What "benchmarked" really means

01, Foundations

A score without a peer is just a number.

An ad scoring 62 means nothing until someone in the room asks the only question that matters: 62 vs what? Sixty-two against a pool of 30 random ads from your category is a coin flip wearing a uniform. Sixty-two against 500 ads in the same platform, the same category, the same media format, that's a position. A position is a decision input. A number is decoration.

This is the part of creative testing that gets quietly skipped in most vendor decks. They show you the score. They do not show you the pool. They do not show you the cohort definition. They do not show you how often the pool is refreshed, who curates it, or how a new ad gets in. The pool is the product.
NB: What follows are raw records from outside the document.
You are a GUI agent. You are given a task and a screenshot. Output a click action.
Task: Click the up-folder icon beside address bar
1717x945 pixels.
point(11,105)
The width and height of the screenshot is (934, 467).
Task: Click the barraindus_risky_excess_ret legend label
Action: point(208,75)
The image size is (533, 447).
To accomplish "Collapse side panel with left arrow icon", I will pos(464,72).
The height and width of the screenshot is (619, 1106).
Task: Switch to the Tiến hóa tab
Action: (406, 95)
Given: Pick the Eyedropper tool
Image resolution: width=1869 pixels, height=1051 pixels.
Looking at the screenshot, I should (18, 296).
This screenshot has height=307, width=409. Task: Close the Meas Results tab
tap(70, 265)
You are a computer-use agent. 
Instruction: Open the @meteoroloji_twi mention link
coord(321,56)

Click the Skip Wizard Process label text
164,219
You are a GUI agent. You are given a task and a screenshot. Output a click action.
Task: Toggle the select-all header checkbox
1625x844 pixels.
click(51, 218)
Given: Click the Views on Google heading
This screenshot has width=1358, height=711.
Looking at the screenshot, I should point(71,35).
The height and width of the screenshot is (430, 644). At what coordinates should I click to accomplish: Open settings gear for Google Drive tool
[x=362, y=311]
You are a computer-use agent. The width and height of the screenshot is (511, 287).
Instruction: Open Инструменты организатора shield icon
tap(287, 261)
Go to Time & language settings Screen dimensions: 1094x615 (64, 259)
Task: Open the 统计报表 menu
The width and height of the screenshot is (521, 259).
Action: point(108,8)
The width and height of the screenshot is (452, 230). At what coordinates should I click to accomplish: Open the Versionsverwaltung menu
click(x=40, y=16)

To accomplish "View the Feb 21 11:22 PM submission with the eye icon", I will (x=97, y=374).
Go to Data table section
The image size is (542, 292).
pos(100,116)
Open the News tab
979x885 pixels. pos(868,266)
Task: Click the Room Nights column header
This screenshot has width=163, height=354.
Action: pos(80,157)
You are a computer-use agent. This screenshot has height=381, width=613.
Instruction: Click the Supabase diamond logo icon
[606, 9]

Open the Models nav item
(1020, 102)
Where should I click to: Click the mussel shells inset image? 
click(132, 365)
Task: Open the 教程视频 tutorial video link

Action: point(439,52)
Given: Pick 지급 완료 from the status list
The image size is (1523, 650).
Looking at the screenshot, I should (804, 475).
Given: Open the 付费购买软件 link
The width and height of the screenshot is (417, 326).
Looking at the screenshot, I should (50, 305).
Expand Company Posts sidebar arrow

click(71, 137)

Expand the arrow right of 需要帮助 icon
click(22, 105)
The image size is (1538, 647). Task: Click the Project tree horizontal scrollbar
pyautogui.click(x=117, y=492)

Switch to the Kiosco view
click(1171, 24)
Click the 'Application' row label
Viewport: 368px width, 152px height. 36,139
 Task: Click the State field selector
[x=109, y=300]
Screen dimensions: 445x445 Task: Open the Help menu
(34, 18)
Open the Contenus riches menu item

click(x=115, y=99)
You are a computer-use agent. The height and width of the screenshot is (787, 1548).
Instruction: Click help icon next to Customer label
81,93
The model is just a function that ranks against it.

"The score is half the answer. The pool is the other half. If a vendor won't show you their pool, they're not selling you a benchmark, they're selling you a vibe."

02, Framing

The credibility pitch line, depth beats volume.

The line we use in rooms with skeptical buyers is this: our pool is 2,047 ads × 43 attributes, which is roughly 88,000 structured data points. Survey-volume competitors will tell you they have "10 million completed interviews." That is a real number. It is also the wrong unit. An interview is a single binary response to a question. A scored attribute is a continuous signal connected to 42 other signals on the same creative.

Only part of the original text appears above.